With only the season finale left, my latest pop culture obsession is FX's “American Crime Story: The People v. O.J. Simpson.”
I didn’t expect to like this series. I didn't think there were depths left to plumb.
I didn't see all the tendrils that spiral out to the modern day, the way it helped spawn reality TV and gave us the Kardashians. It's astute in noting the racial divide between the police and the people given the Black Lives Matter movement.
What's made it compelling is that in addition to a puzzling nostalgia for slow, white Bronco chases, the Ryan Murphy-created series has developed the courtroom players into rich, three-dimensional people.
The show aims for factual, down to the placement of props and clothes worn, but takes fictional liberties, too, such as the departure of prosecutor Bill Hodgman (Christian Clemenson) or the most recent episode’s meltdown between prosecutor Christopher Darden (Sterling K. Brown) and defense attorney Johnnie Cochran (Courtney B. Vance).
But perhaps the character and, appropriately, the real-life figure who benefits most from revisiting the “trial of the century” is prosecutor Marcia Clark, played by Sarah Paulson.
It’s difficult to single out one actor or actress in an ensemble that includes Cuba Gooding Jr. as Simpson, John Travolta as defense lawyer Bob Shapiro and Nathan Lane as defense attorney F. Lee Bailey among other familiar faces, but Paulson’s work on “American Crime Story” is exemplary. It’s an engrossing performance that deftly balances the ferocity required to try a double-murder with sympathetic moments that flesh out her character.
“She delivered the feelings on the inside so beautifully, with so much nuance,” the real Clark told New York magazine earlier this year.

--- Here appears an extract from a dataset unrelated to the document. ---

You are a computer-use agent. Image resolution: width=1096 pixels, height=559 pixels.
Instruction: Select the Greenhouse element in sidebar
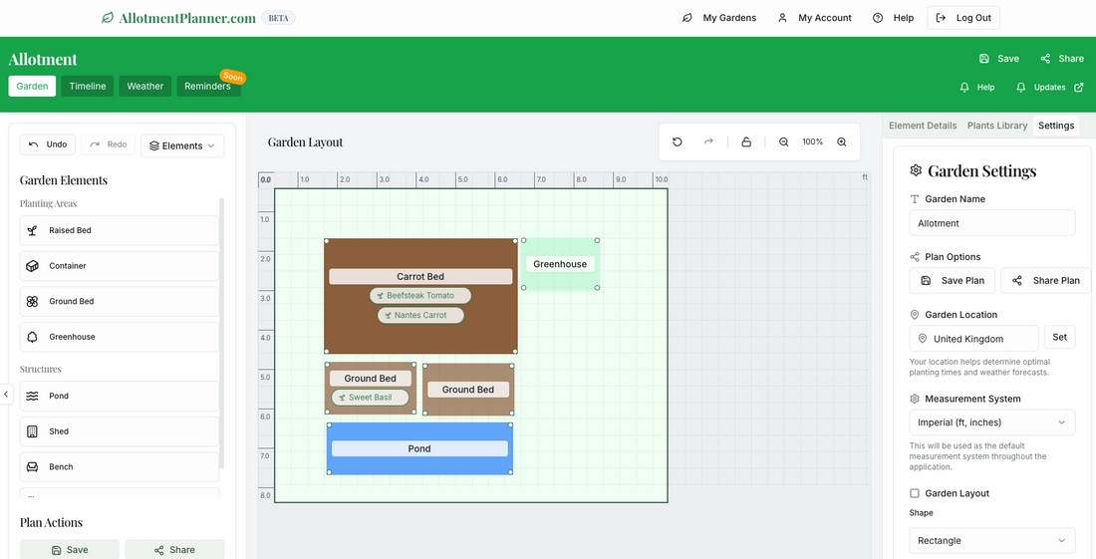[x=120, y=337]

In another interview with Vulture, Clark showed surprise that the show delved into that balance.
“It's a murder trial and it's not a dinner party,” she said. “At the end of the day, at the end of the trial, I was in a lose-lose position. If I go soft-voiced and, you know, very ladylike, they call me a cream puff and say, 'She's not up to the task.' I go in and I'm tough and I'm strong and I'm a b----.”
Although having such a capable actress play Clark’s role helps, Murphy and the other writers behind the show have offered a much more sympathetic perspective of Clark than there was when the trial unfolded. One episode, “Marcia, Marcia, Marcia,” put the spotlight on Clark, showing a system and a trial beating her down so that even her hairstyles were matters of national debate and discussion.
Going through a divorce at the time of the trial, the episode shows Clark dealing with that battle in addition to finding a schedule to take care of her children and just the general sexism of her job.
But time and the show have warmed up to a viewpoint on Clark as a feminist heroine. In fact, the show made this claim unabashed in its most recent episode.
“Women who work in male dominated-professions, I think, are tougher than most,” said Judge Lance Ito (Kenneth Choi), cutting to Clark in case viewers didn’t pick up the subtlety. Ito was speaking of his wife, who was the subject of a recorded tirade by a witness, Officer Mark Fuhrman (Steven Pasquale).
The lens changed focus, shifting to Darden just behind her then cutting quickly back to Ito to finish his thought. “And if they are successful, they are almost always targets for this kind of treatment,” he said before the angle switches back again to Clark, seated at the table.
It was the show laying bare its agenda, but it's provided a fresh view on a trial and a moment in time that ripples out to today.
Although – spoiler alert – the trial did not end in Clark's favor, the real Clark has gone on to a new career as a crime fiction writer.
With the verdict remaining in the season finale set to air Tuesday, much like the process to get there, it won't be the outcome that is amusing, but the journey there that makes the show worth watching.
Thanks to performance's such as Paulson's, it's been a slow, white Bronco journey worth revisiting.